Work required. The answer must consist solely of the lines from the one containing "1528x784 pixels. Task: Switch" through the last line of the records below, repeated exactly, with all pictures omitted.

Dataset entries
# # # # #
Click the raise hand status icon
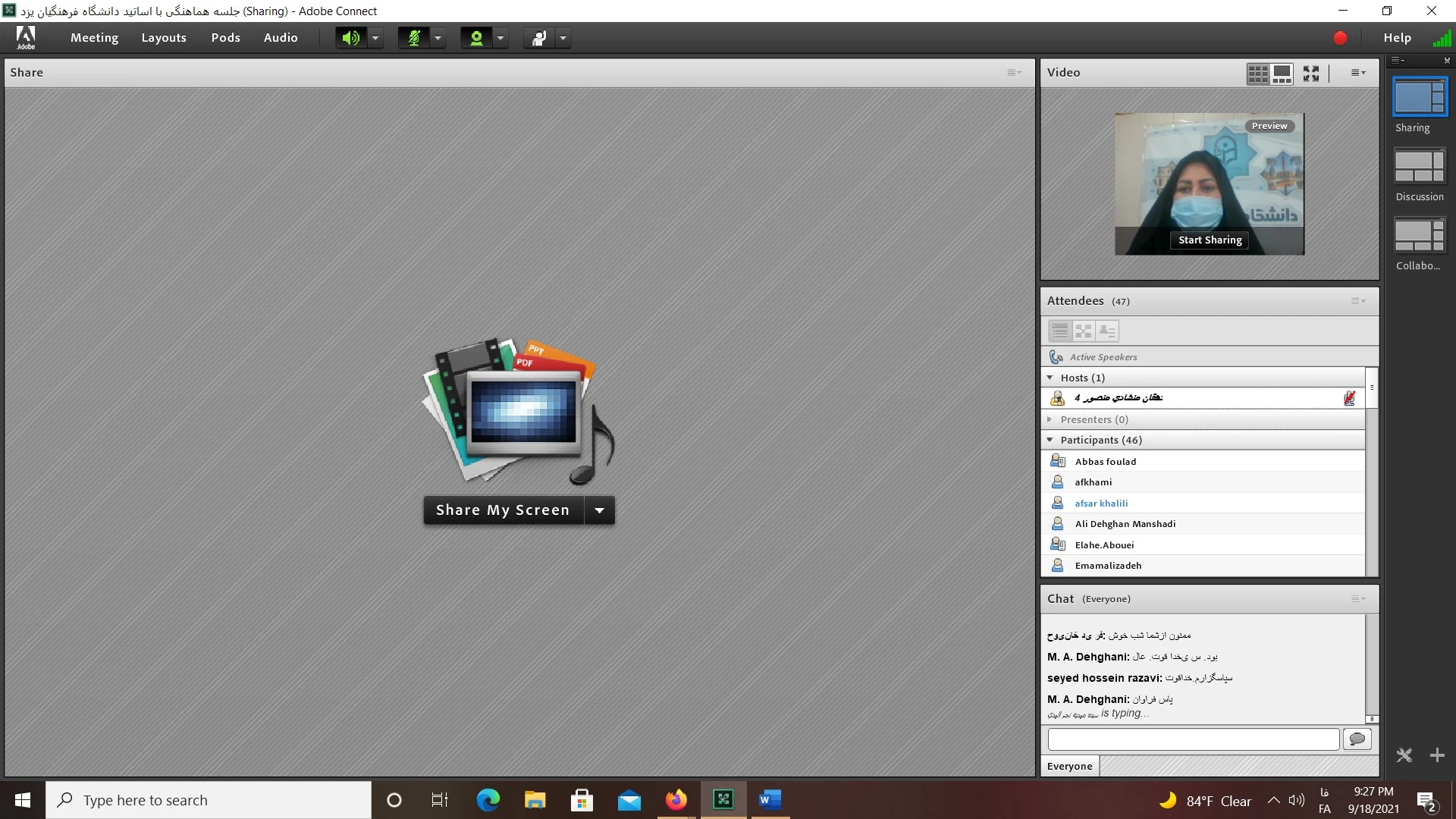click(538, 38)
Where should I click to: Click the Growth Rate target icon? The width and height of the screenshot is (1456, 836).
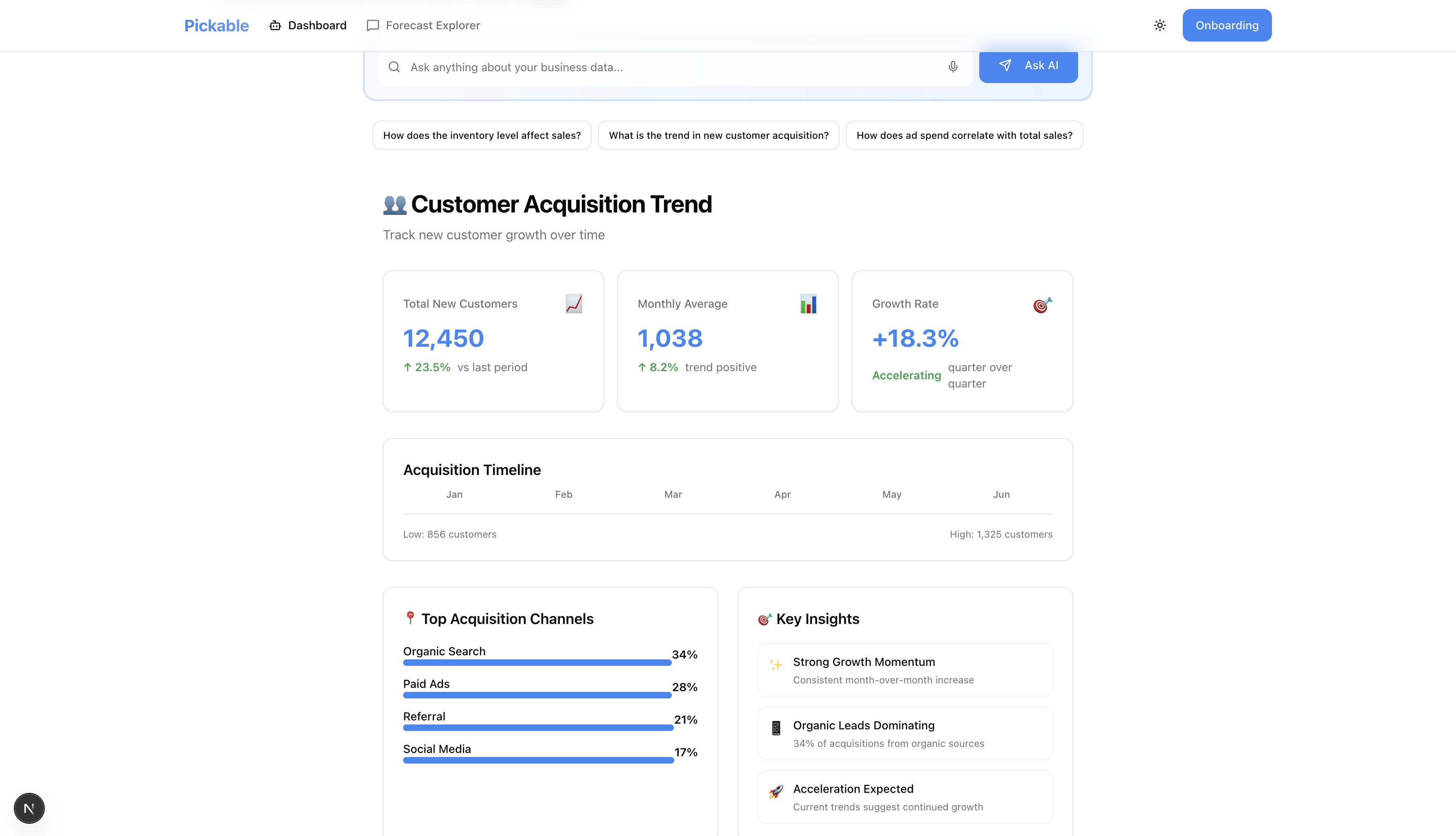click(x=1042, y=305)
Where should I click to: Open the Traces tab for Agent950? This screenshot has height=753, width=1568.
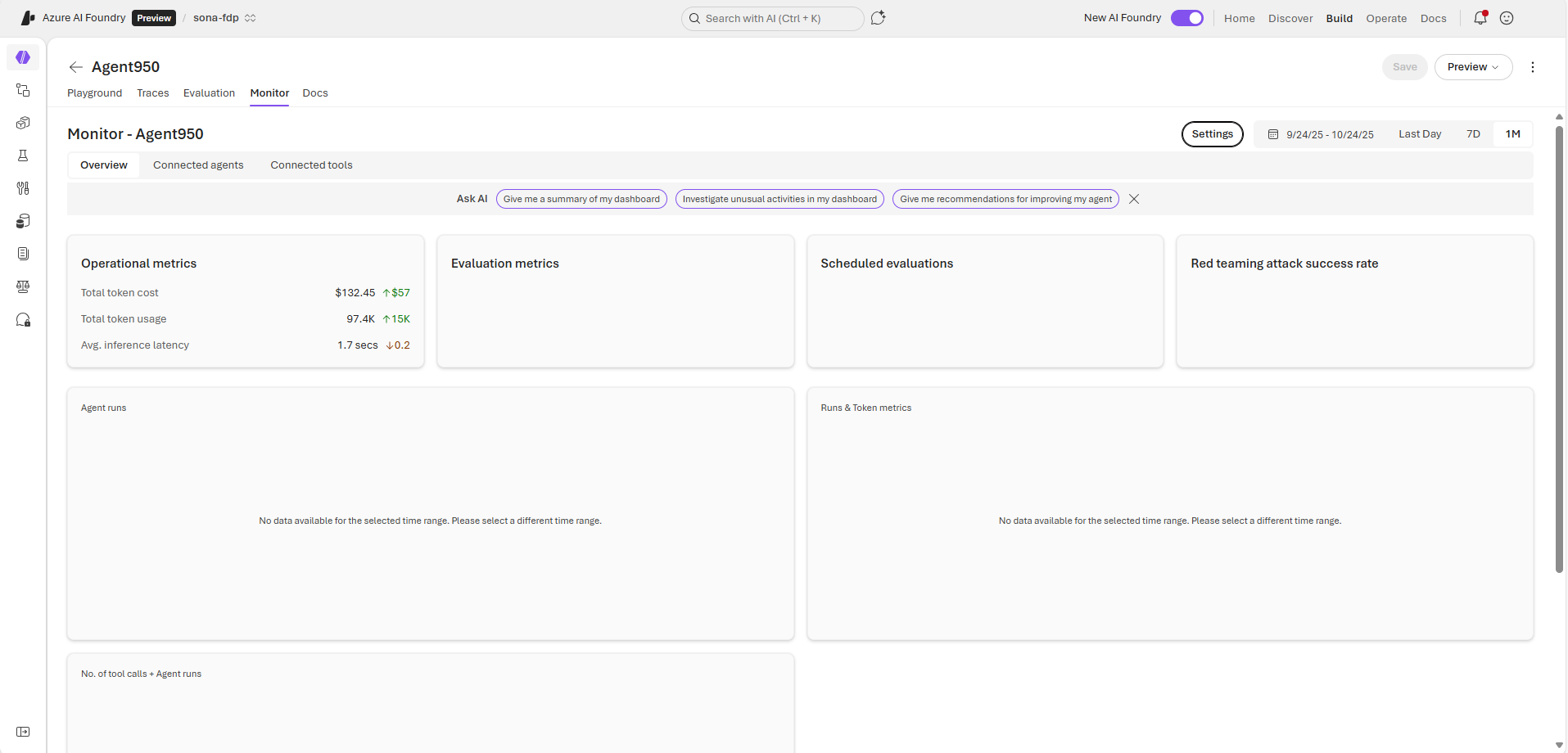point(152,93)
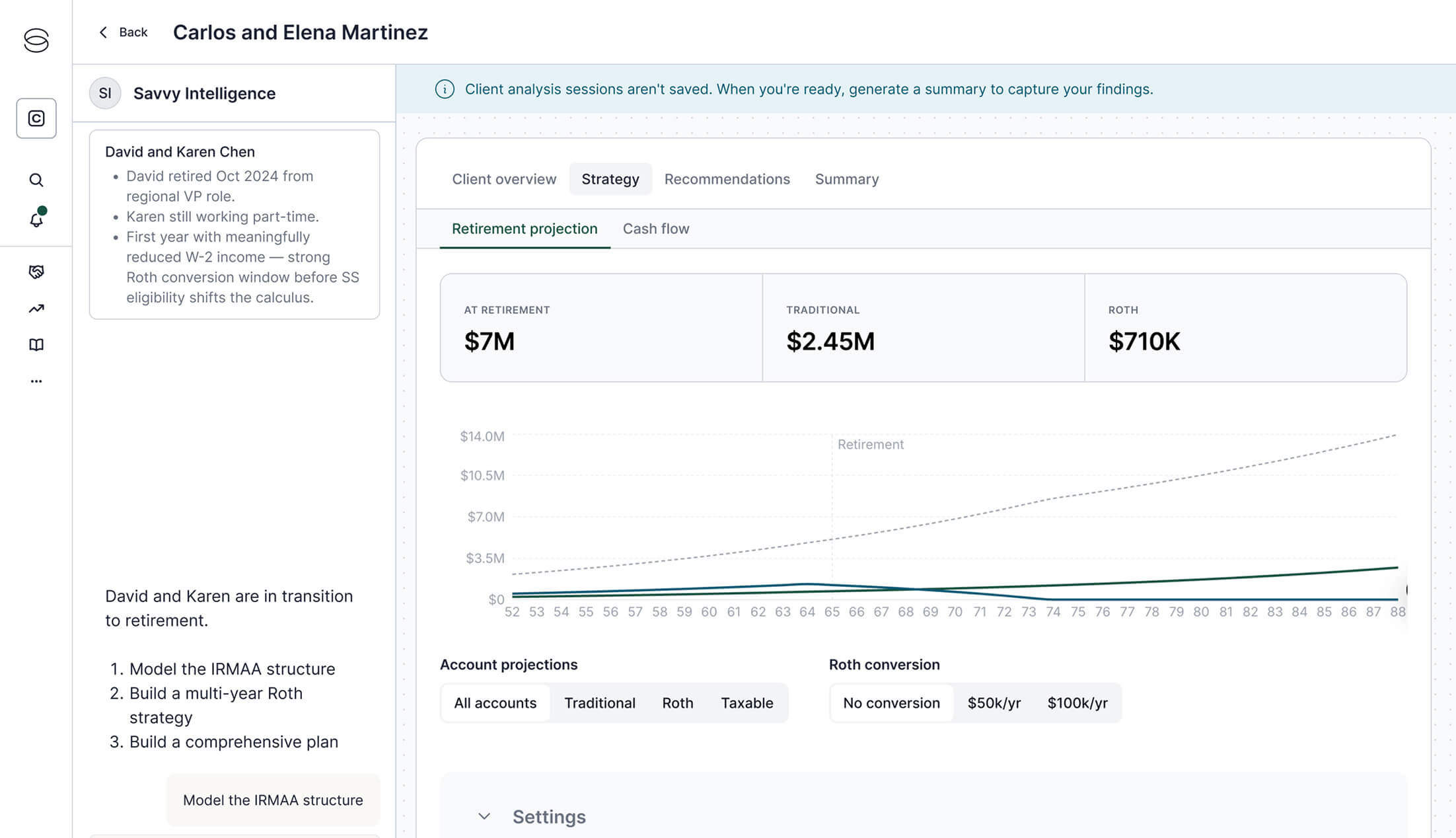Image resolution: width=1456 pixels, height=838 pixels.
Task: Select the $50k/yr Roth conversion option
Action: pyautogui.click(x=994, y=703)
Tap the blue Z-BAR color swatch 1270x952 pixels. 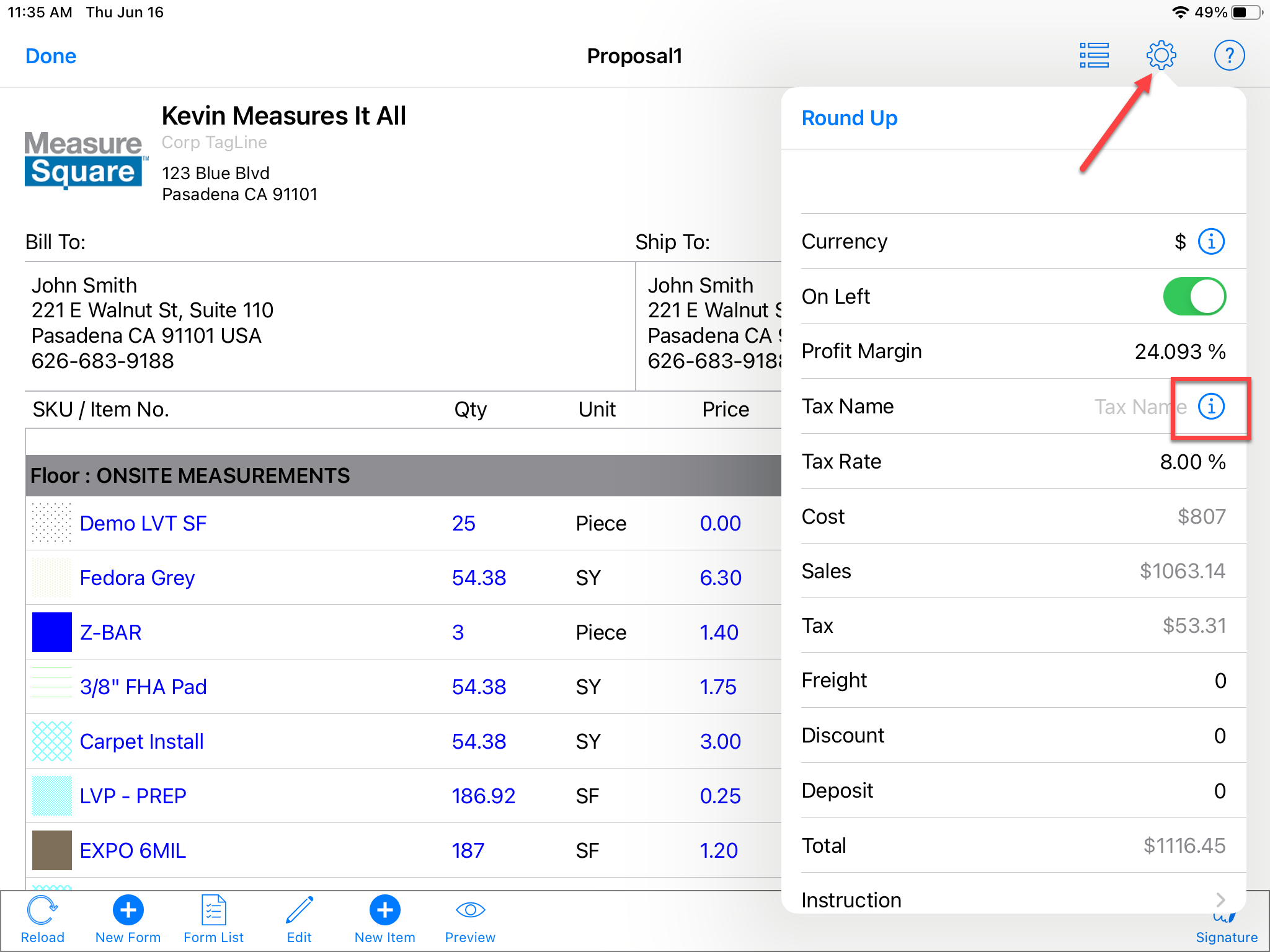coord(52,632)
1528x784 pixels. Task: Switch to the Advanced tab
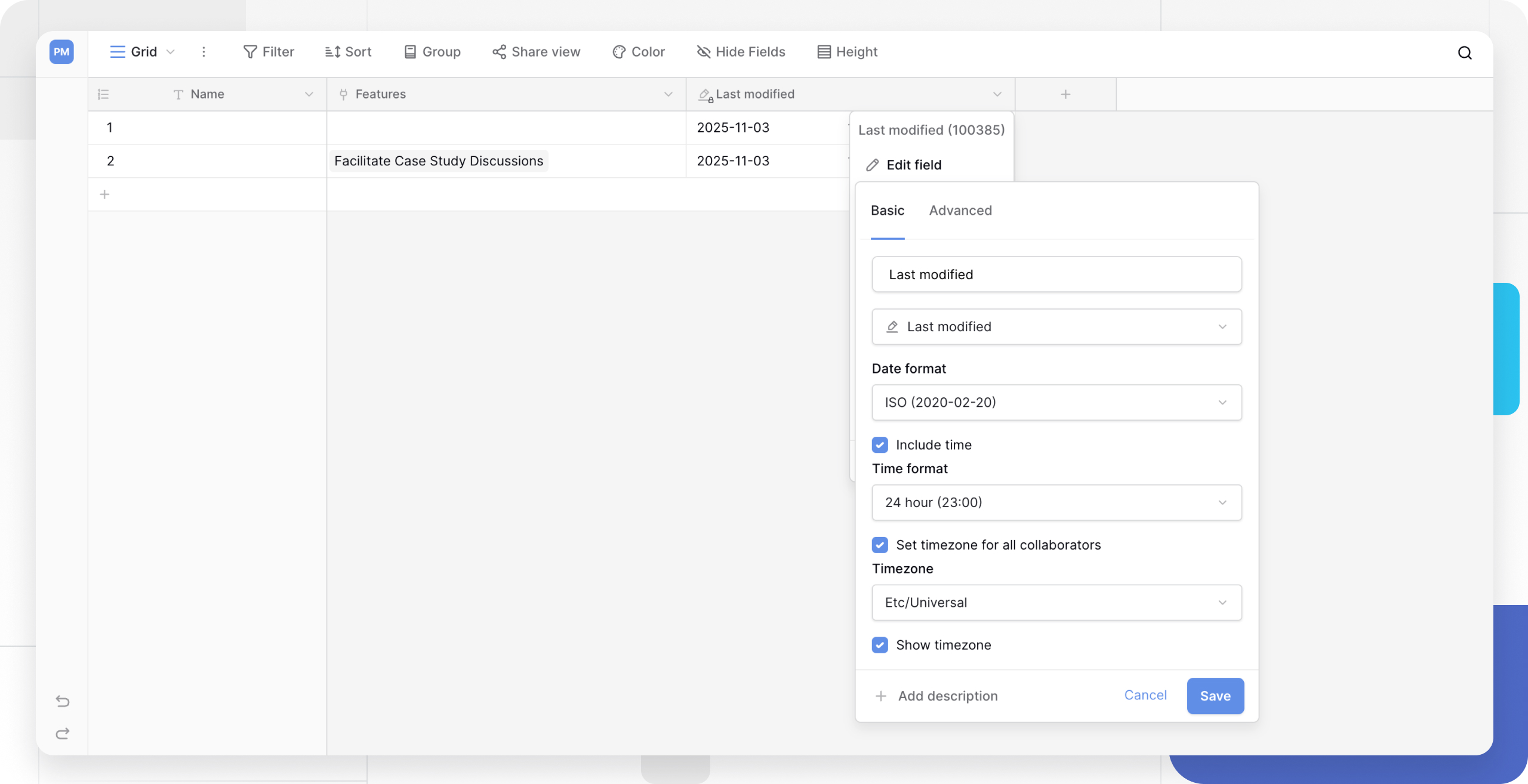(x=960, y=211)
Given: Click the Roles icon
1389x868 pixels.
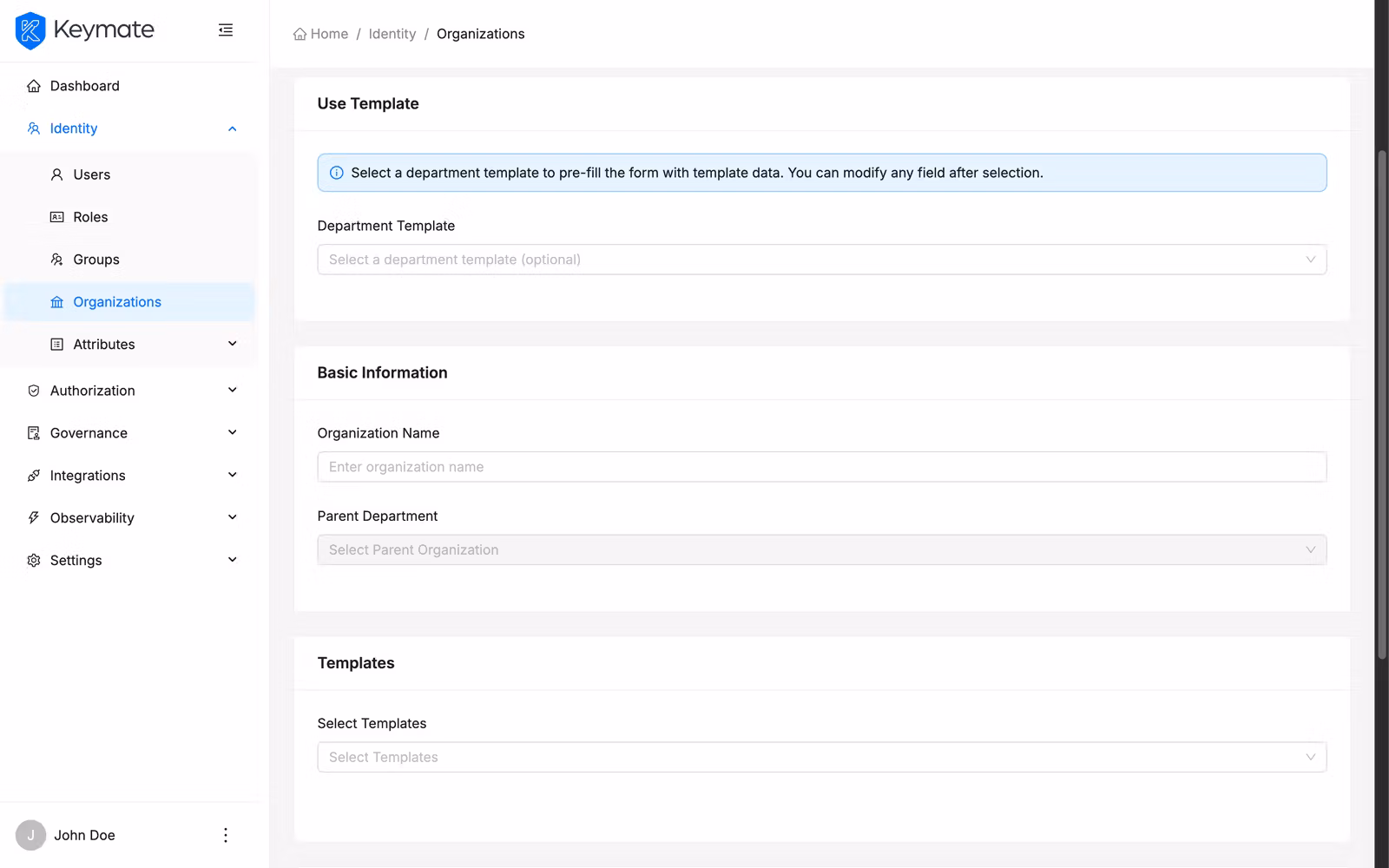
# # # # #
Task result.
1528x784 pixels. Task: Switch to the Advanced tab
(x=960, y=211)
Given: Click the Roles icon
1389x868 pixels.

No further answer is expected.